── Data to process

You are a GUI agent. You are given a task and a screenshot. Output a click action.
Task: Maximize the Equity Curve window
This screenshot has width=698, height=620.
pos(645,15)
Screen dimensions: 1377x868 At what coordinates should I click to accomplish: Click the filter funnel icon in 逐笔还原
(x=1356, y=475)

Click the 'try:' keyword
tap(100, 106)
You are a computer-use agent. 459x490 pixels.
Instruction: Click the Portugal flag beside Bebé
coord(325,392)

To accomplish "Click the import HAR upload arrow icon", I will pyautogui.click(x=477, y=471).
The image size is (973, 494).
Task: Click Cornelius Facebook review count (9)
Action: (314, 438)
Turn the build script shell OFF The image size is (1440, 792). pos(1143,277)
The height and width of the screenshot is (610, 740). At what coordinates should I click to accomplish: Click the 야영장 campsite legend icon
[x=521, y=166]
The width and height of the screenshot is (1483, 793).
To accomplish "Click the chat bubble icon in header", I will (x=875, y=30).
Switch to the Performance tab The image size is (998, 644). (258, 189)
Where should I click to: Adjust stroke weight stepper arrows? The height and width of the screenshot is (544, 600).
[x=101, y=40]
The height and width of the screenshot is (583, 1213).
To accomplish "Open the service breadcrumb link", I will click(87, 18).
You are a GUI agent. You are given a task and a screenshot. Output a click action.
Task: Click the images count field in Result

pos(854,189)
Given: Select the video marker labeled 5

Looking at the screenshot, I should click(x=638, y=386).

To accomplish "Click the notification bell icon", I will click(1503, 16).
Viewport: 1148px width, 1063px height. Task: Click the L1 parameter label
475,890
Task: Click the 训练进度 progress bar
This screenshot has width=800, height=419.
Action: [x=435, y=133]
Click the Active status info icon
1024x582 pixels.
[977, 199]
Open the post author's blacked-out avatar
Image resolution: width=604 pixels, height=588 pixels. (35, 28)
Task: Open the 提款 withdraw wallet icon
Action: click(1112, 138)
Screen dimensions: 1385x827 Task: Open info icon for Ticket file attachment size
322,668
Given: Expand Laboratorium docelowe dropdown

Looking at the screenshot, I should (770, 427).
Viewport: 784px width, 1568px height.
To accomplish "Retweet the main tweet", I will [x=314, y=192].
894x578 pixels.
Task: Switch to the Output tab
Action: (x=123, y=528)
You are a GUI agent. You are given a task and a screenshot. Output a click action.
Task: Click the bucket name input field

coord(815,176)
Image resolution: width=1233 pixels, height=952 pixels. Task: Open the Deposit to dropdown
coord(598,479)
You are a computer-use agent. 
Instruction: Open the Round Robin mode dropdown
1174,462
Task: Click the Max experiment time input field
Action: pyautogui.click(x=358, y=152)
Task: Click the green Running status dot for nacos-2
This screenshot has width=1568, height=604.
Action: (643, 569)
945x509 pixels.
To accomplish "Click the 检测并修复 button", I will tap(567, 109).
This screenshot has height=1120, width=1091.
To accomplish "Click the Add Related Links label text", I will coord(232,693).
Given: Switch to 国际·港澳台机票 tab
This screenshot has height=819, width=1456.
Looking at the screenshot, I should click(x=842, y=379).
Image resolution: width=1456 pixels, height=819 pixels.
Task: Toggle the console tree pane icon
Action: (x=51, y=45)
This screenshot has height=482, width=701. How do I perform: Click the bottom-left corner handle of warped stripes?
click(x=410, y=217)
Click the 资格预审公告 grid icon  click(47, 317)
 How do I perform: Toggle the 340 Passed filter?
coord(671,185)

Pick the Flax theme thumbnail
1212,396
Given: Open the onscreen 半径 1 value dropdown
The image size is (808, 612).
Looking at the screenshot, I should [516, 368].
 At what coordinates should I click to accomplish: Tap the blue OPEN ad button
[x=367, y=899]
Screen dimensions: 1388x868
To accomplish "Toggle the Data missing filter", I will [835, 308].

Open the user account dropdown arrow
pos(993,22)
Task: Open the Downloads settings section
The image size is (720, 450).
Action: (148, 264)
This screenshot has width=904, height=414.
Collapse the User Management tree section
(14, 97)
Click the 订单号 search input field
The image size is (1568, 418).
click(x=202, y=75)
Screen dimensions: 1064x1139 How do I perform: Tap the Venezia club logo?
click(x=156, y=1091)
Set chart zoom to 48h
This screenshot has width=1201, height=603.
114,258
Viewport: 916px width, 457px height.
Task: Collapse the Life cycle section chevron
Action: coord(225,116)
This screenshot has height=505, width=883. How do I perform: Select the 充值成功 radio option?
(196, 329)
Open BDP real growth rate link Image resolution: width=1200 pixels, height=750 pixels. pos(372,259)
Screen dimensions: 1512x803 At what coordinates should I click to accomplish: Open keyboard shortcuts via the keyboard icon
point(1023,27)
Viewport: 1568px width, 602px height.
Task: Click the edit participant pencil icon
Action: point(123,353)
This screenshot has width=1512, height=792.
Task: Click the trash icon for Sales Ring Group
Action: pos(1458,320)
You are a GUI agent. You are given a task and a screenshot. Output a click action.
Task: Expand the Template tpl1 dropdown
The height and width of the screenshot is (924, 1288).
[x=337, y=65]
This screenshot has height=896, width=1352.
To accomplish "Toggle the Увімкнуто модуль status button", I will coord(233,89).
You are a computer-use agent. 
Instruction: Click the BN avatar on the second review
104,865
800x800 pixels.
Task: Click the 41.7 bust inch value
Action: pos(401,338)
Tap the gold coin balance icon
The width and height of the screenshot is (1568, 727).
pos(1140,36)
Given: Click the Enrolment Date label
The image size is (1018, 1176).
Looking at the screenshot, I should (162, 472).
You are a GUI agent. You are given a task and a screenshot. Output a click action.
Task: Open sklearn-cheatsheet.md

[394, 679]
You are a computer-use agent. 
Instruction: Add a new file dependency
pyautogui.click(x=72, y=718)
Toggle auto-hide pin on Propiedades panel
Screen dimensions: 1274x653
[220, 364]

────

Your task ▸ Render all of the data above as a numbered list, one line per item, omitting any blank lines.

Written answer ▸
1. You are a GUI agent. You are given a task and a screenshot. Output a click action.
2. Task: Maximize the Equity Curve window
3. This screenshot has width=698, height=620.
4. pos(645,15)
5. Screen dimensions: 1377x868 At what coordinates should I click to accomplish: Click the filter funnel icon in 逐笔还原
6. (x=1356, y=475)
7. Click the 'try:' keyword
8. tap(100, 106)
9. You are a computer-use agent. 459x490 pixels.
10. Instruction: Click the Portugal flag beside Bebé
11. coord(325,392)
12. To accomplish "Click the import HAR upload arrow icon", I will pyautogui.click(x=477, y=471).
13. The image size is (973, 494).
14. Task: Click Cornelius Facebook review count (9)
15. Action: (314, 438)
16. Turn the build script shell OFF The image size is (1440, 792). pos(1143,277)
17. The height and width of the screenshot is (610, 740). At what coordinates should I click to accomplish: Click the 야영장 campsite legend icon
18. [x=521, y=166]
19. The width and height of the screenshot is (1483, 793).
20. To accomplish "Click the chat bubble icon in header", I will (x=875, y=30).
21. Switch to the Performance tab The image size is (998, 644). (258, 189)
22. Where should I click to: Adjust stroke weight stepper arrows? The height and width of the screenshot is (544, 600).
23. [x=101, y=40]
24. The height and width of the screenshot is (583, 1213).
25. To accomplish "Open the service breadcrumb link", I will click(87, 18).
26. You are a GUI agent. You are given a task and a screenshot. Output a click action.
27. Task: Click the images count field in Result
28. pos(854,189)
29. Given: Select the video marker labeled 5
30. Looking at the screenshot, I should click(x=638, y=386).
31. To accomplish "Click the notification bell icon", I will click(1503, 16).
32. Viewport: 1148px width, 1063px height. Task: Click the L1 parameter label
33. 475,890
34. Task: Click the 训练进度 progress bar
35. This screenshot has width=800, height=419.
36. Action: [x=435, y=133]
37. Click the Active status info icon
38. 1024x582 pixels.
39. [977, 199]
40. Open the post author's blacked-out avatar
41. Image resolution: width=604 pixels, height=588 pixels. (35, 28)
42. Task: Open the 提款 withdraw wallet icon
43. Action: click(1112, 138)
44. Screen dimensions: 1385x827 Task: Open info icon for Ticket file attachment size
45. 322,668
46. Given: Expand Laboratorium docelowe dropdown
47. Looking at the screenshot, I should (770, 427).
48. Viewport: 784px width, 1568px height.
49. To accomplish "Retweet the main tweet", I will [x=314, y=192].
50. 894x578 pixels.
51. Task: Switch to the Output tab
52. Action: (x=123, y=528)
53. You are a GUI agent. You are given a task and a screenshot. Output a click action.
54. Task: Click the bucket name input field
55. coord(815,176)
56. Image resolution: width=1233 pixels, height=952 pixels. Task: Open the Deposit to dropdown
57. coord(598,479)
58. You are a computer-use agent. 
59. Instruction: Open the Round Robin mode dropdown
60. 1174,462
61. Task: Click the Max experiment time input field
62. Action: pyautogui.click(x=358, y=152)
63. Task: Click the green Running status dot for nacos-2
64. This screenshot has width=1568, height=604.
65. Action: (643, 569)
66. 945x509 pixels.
67. To accomplish "Click the 检测并修复 button", I will tap(567, 109).
68. This screenshot has height=1120, width=1091.
69. To accomplish "Click the Add Related Links label text", I will coord(232,693).
70. Given: Switch to 国际·港澳台机票 tab
71. This screenshot has height=819, width=1456.
72. Looking at the screenshot, I should click(x=842, y=379).
73. Image resolution: width=1456 pixels, height=819 pixels.
74. Task: Toggle the console tree pane icon
75. Action: (x=51, y=45)
76. This screenshot has height=482, width=701. How do I perform: Click the bottom-left corner handle of warped stripes?
77. click(x=410, y=217)
78. Click the 资格预审公告 grid icon  click(47, 317)
79.  How do I perform: Toggle the 340 Passed filter?
80. coord(671,185)
81. Pick the Flax theme thumbnail
82. 1212,396
83. Given: Open the onscreen 半径 1 value dropdown
84. The image size is (808, 612).
85. Looking at the screenshot, I should [516, 368].
86.  At what coordinates should I click to accomplish: Tap the blue OPEN ad button
87. [x=367, y=899]
88. Screen dimensions: 1388x868
89. To accomplish "Toggle the Data missing filter", I will [835, 308].
90. Open the user account dropdown arrow
91. pos(993,22)
92. Task: Open the Downloads settings section
93. The image size is (720, 450).
94. Action: (148, 264)
95. This screenshot has width=904, height=414.
96. Collapse the User Management tree section
97. (14, 97)
98. Click the 订单号 search input field
99. The image size is (1568, 418).
100. click(x=202, y=75)
101. Screen dimensions: 1064x1139 How do I perform: Tap the Venezia club logo?
102. click(x=156, y=1091)
103. Set chart zoom to 48h
104. This screenshot has width=1201, height=603.
105. 114,258
106. Viewport: 916px width, 457px height.
107. Task: Collapse the Life cycle section chevron
108. Action: coord(225,116)
109. This screenshot has height=505, width=883. How do I perform: Select the 充值成功 radio option?
110. (196, 329)
111. Open BDP real growth rate link Image resolution: width=1200 pixels, height=750 pixels. pos(372,259)
112. Screen dimensions: 1512x803 At what coordinates should I click to accomplish: Open keyboard shortcuts via the keyboard icon
113. point(1023,27)
114. Viewport: 1568px width, 602px height.
115. Task: Click the edit participant pencil icon
116. Action: point(123,353)
117. This screenshot has width=1512, height=792.
118. Task: Click the trash icon for Sales Ring Group
119. Action: pos(1458,320)
120. You are a GUI agent. You are given a task and a screenshot. Output a click action.
121. Task: Expand the Template tpl1 dropdown
122. The height and width of the screenshot is (924, 1288).
123. [x=337, y=65]
124. This screenshot has height=896, width=1352.
125. To accomplish "Toggle the Увімкнуто модуль status button", I will coord(233,89).
126. You are a computer-use agent. 
127. Instruction: Click the BN avatar on the second review
128. 104,865
129. 800x800 pixels.
130. Task: Click the 41.7 bust inch value
131. Action: pos(401,338)
132. Tap the gold coin balance icon
133. The width and height of the screenshot is (1568, 727).
134. pos(1140,36)
135. Given: Click the Enrolment Date label
136. The image size is (1018, 1176).
137. Looking at the screenshot, I should (162, 472).
138. You are a GUI agent. You are given a task and a screenshot. Output a click action.
139. Task: Open sklearn-cheatsheet.md
140. [394, 679]
141. You are a computer-use agent. 
142. Instruction: Add a new file dependency
143. pyautogui.click(x=72, y=718)
144. Toggle auto-hide pin on Propiedades panel
145. Screen dimensions: 1274x653
146. [220, 364]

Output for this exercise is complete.